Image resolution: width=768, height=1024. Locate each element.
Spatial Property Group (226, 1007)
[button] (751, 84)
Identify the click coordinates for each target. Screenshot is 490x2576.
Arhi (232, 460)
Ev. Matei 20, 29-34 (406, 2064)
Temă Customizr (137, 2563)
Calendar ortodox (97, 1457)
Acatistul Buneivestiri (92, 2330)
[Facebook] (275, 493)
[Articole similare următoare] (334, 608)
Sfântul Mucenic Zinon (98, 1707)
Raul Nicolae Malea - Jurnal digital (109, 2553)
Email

· · ·

▶ ABOUT THIS TASK: Look over the records. Copy the lines that include the word "each".

▶ SOLUTION TO THIS PROBLEM:
Image resolution: width=768, height=1024. Locate each element.
Identify the click coordinates for each target. Screenshot is 490x2576.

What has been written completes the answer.